Another example would be generating documentation - local qwen3 coder with a 256k context window does a great job at going through a codebase to check what is and isn't documented, and prepare a draft. I still replace pretty much all of the text - but it's good at collecting the technical details.
I haven’t tried it yet, but Rapid MLX has a neat feature for automatic model switching. It runs a local model using Apple’s MLX framework, then “falls forward” to the cloud dynamically based on usage patterns:
> Smart Cloud Routing
>
> Large-context requests auto-route to a cloud LLM (GPT-5, Claude, etc.) when local prefill would be slow. Routing based on new tokens after cache hit. --cloud-model openai/gpt-5 --cloud-threshold 20000
I've found MiniMax 2.7 pretty decent and even pay-as-you-go on OpenRouter, it's $0.30/mt in, and $1.20/mt out you can get some pretty heavy usage for between $5-$10. Their token subscription is heavily subsidized, but even if it goes up or away, its pretty decent. I'm pretty hopeful for these openweight models to become affordable at good enough performance.
Rapid MLX team has done some interesting benchmarking that suggests Qwopus 27B is pretty solid. Their tool includes benchmarking features so you can evaluate your own setup.
Edit: I’d also consider waiting for WWDC, they are supposed to be launching the new Mac Studio, an even if you don’t get it, you might be able to snag older models for cheaper
I see the current situation as a plus. I get SOTA models for dumping prices. And once the public providers go up with their pricing, I will be able to switch to local AI because open models have improved so much.

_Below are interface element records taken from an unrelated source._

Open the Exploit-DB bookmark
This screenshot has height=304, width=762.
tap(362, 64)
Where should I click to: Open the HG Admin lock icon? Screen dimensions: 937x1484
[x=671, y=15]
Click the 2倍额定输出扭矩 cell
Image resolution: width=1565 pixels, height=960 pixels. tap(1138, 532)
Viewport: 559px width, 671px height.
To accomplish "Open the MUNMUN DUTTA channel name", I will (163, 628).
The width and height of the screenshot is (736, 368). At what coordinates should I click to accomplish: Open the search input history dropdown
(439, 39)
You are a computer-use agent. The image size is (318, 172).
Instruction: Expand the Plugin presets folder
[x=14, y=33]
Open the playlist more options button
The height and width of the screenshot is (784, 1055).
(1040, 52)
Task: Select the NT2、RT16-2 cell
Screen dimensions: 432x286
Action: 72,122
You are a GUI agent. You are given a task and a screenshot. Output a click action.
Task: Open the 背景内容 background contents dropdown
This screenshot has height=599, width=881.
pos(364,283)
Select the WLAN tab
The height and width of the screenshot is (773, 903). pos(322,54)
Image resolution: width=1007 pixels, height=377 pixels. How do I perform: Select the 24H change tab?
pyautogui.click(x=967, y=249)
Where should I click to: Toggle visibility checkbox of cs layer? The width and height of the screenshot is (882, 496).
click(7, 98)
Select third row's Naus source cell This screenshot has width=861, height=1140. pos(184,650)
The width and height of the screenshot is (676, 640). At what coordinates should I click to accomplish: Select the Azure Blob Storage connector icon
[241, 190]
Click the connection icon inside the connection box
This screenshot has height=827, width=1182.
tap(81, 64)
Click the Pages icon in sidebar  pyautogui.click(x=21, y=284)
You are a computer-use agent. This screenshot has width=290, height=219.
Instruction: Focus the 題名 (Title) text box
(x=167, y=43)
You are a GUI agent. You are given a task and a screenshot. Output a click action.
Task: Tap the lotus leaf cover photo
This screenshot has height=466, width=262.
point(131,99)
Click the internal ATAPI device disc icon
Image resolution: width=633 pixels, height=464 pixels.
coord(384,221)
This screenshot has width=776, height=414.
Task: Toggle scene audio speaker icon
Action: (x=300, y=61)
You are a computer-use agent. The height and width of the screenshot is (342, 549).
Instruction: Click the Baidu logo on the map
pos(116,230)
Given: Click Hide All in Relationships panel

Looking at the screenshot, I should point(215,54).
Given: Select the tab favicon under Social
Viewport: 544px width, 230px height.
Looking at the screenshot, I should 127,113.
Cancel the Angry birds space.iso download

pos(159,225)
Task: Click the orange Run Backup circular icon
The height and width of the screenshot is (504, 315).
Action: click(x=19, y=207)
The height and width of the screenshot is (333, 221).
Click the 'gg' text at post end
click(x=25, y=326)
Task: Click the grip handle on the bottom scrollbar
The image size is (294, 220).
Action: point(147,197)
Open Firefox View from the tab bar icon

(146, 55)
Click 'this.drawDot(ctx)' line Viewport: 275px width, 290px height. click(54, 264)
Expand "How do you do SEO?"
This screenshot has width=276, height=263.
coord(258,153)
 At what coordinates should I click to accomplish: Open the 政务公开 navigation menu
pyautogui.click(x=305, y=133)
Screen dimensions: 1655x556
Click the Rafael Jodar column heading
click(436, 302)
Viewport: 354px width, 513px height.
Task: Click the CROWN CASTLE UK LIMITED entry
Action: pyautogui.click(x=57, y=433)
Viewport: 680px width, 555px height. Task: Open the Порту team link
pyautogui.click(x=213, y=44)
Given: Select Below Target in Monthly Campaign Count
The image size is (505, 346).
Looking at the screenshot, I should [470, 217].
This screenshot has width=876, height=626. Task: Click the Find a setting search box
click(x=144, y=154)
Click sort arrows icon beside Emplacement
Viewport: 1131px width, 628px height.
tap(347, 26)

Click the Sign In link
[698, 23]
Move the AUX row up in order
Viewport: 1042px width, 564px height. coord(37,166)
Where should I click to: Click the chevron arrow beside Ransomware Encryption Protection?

Like with all new products. It takes time to let the market do its work. See if from a positive side. The demand for more and faster and bigger hardware is finally back after 15 years of dormancy. Finally we can see 128gb default memory or 64gb videocards in 2 years from now.
A guy from Meta interviewing at BBC a few years ago claimed that every school child in India was going to have the metaverse VR or they'd be left behind in their education, so every family was certainly going to pony up the money.
Somethings not adding up. Why is Amazon making financial plans for the next decade based on continued OpenAI spending but you’re saying AI providers like OpenAI and Anthropic aren’t even close to being profitable, so how can they last a decade or more?
That's the interesting question, right? Because if this unwinds during a period of external inflation (say, because of a big war and energy shortage) then even the Bernanke would say helicopter money won't work
They probably aren’t planning on making the money on consumer subscriptions. Any price is viable as long as the user can get more value out of it than they spend.